Muchas personas se esperan hasta el último momento para encontrar buenas ofertas para viajar en julio y agosto y disfrutar de unos maravillosos días en la playa. Sin embargo, esto supone un gran riesgo, ya que al final podemos encontrarnos con que la oferta que esperamos no llega y nos quedemos sin poder disfrutar de nuestros días libres. Por este motivo, cada vez son más personas las que deciden reservar unos días de vacaciones para marcharse de viaje una vez ha terminado el verano, fuera de los clásicos meses de julio agosto. Y no solamente porque es posible encontrar precios más baratos, sino también porque viajar en septiembre y octubre puede hacer que nuestras vacaciones sean más provechosas y enriquecedoras, En SP Parking (aeropuerto de Málaga) hoy te explicamos todas las ventajas de marcharte de vacaciones después del verano.

viajar en septiembre y octubre

1. Podrás encontrar precios más económicos

A todos nos gusta que nuestras vacaciones cuesten lo menos posible y esto en julio y agosto puede resultar bastante complicado. Y es que, como el nivel de ocupación de los hoteles es más alto, apenas hay ofertas atractivas y nos vemos obligados a pagar un precio más alto. En cambio, durante los meses de septiembre y octubre podemos encontrar el mismo viaje incluso por la mitad de precio. Con lo cual, si este año tienes el bolsillo más ajustado, no renuncies a tus vacaciones. Viajar en temporada baja es la solución.

2. Un clima más agradable

El otoño trae temperaturas más templadas que el verano, por lo que no tendrás que sufrir el agobio del calor de los meses de verano ni el frío del invierno que apenas te deja moverte. Podrás pasear y disfrutar del destino con una temperatura muy agradable.

3. Las últimas ofertas, más atractivas

En septiembre y octubre suelen encontrarse las ofertas de última hora más atractivas. Los hoteles lo hacen con el objetivo de asegurar un buen cierre de temporada. Si te acercas a la agencia de viajes o navegas un poco por Internet, seguro que encuentras paquetes vacacionales muy interesantes.

4. Suele ser un turismo más cultural y de inmersión

En verano son muchas las personas que eligen destinos costeros para disfrutar de la playa, pero en otoño no apetece tanto realizar este tipo de viajes. Por eso, aprovecha para viajar a una ciudad cultural.
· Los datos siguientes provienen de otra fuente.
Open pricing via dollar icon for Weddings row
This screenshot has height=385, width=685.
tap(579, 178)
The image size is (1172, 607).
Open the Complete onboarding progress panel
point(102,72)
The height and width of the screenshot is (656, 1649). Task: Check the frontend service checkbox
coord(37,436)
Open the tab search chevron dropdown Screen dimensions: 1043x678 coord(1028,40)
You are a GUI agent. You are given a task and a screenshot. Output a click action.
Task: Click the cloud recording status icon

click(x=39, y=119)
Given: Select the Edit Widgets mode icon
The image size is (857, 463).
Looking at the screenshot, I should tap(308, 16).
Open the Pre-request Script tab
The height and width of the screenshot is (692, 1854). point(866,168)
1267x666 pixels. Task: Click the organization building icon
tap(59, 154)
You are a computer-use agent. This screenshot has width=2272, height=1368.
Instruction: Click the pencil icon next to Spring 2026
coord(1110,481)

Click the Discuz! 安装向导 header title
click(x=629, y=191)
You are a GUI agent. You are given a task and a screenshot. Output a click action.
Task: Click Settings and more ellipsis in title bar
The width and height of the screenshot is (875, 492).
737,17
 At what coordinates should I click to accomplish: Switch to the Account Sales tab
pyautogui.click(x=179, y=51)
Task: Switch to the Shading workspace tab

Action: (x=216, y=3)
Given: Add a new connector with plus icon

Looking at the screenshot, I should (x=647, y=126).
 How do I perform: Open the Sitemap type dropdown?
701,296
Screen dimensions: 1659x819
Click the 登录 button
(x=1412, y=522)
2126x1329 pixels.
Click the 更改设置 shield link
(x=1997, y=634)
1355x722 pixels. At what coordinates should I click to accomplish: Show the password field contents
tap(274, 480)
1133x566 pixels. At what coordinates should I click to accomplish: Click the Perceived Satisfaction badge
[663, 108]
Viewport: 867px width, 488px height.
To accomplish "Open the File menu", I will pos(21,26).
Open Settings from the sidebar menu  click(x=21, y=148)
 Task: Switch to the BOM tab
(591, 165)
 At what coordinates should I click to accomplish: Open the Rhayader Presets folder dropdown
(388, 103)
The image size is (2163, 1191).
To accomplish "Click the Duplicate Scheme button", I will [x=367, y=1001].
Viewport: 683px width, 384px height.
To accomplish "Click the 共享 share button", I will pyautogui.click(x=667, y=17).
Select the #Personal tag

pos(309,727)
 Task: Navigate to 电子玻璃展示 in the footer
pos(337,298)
Este tipo de estancias suelen ser muy enriquecedoras, ya que te permitirán sumergirte en la vida de los locales y conocer más sobre sus costumbres sin sufrir las aglomeraciones de gente que se viven durante los meses de temporada alta.

5. Lugares menos masificados

En estos meses la afluencia de turistas es mucho menor, por lo que puedes adaptar mejor los horarios. No es necesario que planifiques las cosas con tanta antelación ni tendrás que esperar largas colas. Con lo cual, podrás disfrutar mucho más del tiempo libre y aprovechar cada minuto de tu viaje. Viajar en temporada alta es lo más frecuente y esto hace que nos veamos obligados a perder mucho tiempo e todas partes: restaurantes, atracciones turísticas, colas, etc.

6. Disfrutarás plenamente de tu ciudad en verano

Quedarte en tu ciudad durante el verano no tiene por qué ser aburrido. Si tu localidad no es muy turística, podrás disfrutar de la tranquilidad y de una mejor atención en el restaurante y en el supermercado. Además, no tendrás que sufrir tanto el tráfico en hora punta ni perderás tiempo en encontrar aparcamiento. La ciudad se amolda a ti.